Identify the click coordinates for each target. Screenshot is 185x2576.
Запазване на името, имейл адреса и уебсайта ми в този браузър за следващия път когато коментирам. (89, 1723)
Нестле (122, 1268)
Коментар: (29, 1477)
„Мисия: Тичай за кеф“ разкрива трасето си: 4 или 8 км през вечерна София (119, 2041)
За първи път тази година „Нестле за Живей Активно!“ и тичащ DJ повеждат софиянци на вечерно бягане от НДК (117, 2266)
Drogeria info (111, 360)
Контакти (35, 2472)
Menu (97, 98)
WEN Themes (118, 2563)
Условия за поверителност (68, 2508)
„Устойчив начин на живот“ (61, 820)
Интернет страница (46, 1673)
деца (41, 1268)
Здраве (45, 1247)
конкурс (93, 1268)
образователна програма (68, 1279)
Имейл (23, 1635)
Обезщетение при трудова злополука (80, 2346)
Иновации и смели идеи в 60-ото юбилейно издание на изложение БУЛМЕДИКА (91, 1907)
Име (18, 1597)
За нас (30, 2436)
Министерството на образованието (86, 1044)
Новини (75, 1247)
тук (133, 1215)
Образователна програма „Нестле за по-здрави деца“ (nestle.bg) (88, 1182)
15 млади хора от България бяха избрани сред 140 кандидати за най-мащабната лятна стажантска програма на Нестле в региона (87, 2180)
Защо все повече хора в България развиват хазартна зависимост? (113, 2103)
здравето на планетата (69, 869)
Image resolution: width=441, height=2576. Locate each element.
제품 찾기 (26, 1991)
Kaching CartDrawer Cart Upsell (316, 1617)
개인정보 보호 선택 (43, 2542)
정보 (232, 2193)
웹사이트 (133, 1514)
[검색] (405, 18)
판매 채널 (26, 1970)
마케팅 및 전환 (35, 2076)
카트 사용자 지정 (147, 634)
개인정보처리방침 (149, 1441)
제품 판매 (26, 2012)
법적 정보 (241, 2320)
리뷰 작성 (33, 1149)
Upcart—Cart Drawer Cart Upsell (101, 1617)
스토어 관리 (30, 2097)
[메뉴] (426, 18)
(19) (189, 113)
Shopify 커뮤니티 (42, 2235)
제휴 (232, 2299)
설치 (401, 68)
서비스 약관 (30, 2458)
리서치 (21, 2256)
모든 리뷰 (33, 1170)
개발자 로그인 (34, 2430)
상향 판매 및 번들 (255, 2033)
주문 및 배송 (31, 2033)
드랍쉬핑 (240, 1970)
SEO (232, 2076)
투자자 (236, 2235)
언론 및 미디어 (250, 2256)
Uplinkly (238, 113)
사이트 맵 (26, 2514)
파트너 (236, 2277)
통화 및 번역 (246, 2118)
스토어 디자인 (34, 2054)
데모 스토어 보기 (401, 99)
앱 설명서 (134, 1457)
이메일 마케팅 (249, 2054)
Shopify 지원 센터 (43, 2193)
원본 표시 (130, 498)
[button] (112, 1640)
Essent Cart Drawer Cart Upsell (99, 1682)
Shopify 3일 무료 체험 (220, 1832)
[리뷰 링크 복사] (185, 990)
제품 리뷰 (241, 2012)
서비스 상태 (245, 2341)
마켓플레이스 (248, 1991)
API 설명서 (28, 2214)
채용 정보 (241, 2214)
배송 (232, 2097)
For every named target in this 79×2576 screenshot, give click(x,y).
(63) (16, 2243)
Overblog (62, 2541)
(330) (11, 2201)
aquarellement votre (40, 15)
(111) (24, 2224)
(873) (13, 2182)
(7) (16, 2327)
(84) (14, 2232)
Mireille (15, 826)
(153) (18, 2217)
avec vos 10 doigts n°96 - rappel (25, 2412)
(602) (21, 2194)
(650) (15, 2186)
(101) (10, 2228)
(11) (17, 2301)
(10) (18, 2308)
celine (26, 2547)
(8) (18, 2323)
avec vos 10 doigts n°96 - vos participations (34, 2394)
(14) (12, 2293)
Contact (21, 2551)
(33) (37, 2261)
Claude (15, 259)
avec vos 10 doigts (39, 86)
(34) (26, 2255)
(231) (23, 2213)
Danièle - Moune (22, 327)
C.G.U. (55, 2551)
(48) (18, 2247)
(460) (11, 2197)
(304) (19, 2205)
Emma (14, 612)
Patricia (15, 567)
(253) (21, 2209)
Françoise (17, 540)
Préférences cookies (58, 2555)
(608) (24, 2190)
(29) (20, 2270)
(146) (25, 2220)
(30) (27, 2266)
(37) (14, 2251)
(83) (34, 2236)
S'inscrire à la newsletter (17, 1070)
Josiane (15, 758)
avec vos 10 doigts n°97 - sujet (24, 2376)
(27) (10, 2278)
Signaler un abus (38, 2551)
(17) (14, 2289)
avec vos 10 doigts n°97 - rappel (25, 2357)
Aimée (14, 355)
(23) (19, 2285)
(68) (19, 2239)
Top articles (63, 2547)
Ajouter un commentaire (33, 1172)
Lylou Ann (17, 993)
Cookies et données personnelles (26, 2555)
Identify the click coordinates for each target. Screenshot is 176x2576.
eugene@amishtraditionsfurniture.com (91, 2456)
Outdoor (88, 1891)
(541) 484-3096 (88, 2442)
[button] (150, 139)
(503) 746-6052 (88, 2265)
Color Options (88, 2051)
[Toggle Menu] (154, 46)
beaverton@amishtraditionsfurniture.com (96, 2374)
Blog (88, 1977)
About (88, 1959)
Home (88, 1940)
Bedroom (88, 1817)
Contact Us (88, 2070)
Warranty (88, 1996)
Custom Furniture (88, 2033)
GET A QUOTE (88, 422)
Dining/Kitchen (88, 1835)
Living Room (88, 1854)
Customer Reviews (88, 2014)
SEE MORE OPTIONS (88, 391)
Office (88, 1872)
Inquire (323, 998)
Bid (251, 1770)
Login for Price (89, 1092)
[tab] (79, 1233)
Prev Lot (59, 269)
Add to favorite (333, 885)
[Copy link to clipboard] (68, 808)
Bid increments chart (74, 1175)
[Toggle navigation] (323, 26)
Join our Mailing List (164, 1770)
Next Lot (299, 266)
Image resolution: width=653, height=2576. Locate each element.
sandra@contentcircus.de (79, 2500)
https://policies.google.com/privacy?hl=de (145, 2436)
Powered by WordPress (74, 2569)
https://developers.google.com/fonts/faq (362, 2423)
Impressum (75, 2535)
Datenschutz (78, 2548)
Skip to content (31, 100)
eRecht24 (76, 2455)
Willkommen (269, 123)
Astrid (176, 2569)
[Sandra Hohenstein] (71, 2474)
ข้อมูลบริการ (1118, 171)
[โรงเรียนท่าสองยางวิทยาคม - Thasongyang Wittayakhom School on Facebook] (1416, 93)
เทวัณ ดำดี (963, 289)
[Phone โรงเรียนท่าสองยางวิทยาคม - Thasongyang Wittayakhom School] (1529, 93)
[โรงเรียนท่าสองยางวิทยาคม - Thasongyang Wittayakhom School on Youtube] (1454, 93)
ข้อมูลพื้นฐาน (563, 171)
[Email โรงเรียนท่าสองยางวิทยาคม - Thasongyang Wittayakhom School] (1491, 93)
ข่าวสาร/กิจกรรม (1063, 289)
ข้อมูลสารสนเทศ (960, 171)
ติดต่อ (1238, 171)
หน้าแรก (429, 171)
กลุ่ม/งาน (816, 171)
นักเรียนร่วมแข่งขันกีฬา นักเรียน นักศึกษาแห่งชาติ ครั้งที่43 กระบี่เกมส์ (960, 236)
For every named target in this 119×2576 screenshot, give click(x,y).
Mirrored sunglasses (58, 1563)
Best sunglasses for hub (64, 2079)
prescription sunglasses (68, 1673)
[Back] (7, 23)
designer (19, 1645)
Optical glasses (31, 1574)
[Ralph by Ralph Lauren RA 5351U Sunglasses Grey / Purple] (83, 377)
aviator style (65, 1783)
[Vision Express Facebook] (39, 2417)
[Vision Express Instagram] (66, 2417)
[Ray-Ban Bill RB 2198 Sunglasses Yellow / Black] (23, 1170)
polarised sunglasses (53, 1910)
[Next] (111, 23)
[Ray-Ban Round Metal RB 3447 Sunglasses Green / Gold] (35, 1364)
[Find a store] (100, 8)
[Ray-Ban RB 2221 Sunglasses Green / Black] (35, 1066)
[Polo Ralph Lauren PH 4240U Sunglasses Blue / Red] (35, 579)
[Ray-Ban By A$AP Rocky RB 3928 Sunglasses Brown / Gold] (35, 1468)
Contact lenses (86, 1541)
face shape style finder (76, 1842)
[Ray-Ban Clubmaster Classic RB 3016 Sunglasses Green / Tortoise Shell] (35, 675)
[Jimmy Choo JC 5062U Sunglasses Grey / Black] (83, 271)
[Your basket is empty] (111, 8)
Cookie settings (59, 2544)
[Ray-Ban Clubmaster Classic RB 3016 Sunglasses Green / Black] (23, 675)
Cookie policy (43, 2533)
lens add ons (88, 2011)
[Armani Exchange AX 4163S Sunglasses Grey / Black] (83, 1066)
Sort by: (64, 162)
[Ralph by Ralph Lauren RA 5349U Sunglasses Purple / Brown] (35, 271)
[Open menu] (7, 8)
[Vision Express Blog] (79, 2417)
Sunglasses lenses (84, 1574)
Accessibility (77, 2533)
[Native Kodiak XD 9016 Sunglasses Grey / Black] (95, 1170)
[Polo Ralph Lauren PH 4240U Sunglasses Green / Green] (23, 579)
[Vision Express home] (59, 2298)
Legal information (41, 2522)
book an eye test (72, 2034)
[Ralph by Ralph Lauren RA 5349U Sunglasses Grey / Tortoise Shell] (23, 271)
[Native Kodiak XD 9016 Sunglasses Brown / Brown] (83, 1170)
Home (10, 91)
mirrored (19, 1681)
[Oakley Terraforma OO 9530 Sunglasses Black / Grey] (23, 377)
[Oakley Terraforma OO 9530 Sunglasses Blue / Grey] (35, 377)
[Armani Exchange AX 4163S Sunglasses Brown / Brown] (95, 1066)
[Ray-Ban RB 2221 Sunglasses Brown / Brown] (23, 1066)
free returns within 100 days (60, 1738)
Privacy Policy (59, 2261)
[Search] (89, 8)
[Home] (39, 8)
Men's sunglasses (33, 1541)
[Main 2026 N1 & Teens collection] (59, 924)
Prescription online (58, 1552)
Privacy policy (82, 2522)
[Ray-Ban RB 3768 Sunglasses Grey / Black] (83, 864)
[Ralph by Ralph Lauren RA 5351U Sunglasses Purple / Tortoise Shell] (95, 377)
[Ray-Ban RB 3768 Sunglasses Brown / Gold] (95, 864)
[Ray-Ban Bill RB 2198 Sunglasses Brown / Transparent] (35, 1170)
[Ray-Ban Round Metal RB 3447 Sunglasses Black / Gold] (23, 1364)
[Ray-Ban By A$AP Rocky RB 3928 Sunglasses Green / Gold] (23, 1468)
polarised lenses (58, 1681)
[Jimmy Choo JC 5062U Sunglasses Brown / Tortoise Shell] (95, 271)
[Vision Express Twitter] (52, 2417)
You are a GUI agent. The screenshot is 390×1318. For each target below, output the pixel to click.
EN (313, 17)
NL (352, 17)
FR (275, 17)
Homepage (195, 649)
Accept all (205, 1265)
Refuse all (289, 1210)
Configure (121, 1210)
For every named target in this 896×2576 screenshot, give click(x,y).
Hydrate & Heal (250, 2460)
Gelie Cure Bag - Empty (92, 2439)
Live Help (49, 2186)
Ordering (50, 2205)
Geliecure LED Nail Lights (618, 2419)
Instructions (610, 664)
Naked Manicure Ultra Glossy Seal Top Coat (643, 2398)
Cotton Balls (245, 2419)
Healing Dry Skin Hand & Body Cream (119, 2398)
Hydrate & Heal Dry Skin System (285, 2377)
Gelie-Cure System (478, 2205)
-------
WORK TASK:
The expected output is exactly the lines of the listing above between the line holding "Bedroom (88, 1817)" and the line holding "Join our Mailing List (164, 1770)", inclusive.

PROBLEM SOLUTION:
Bedroom (88, 1817)
Contact Us (88, 2070)
Warranty (88, 1996)
Custom Furniture (88, 2033)
GET A QUOTE (88, 422)
Dining/Kitchen (88, 1835)
Living Room (88, 1854)
Customer Reviews (88, 2014)
SEE MORE OPTIONS (88, 391)
Office (88, 1872)
Inquire (323, 998)
Bid (251, 1770)
Login for Price (89, 1092)
[tab] (79, 1233)
Prev Lot (59, 269)
Add to favorite (333, 885)
[Copy link to clipboard] (68, 808)
Bid increments chart (74, 1175)
[Toggle navigation] (323, 26)
Join our Mailing List (164, 1770)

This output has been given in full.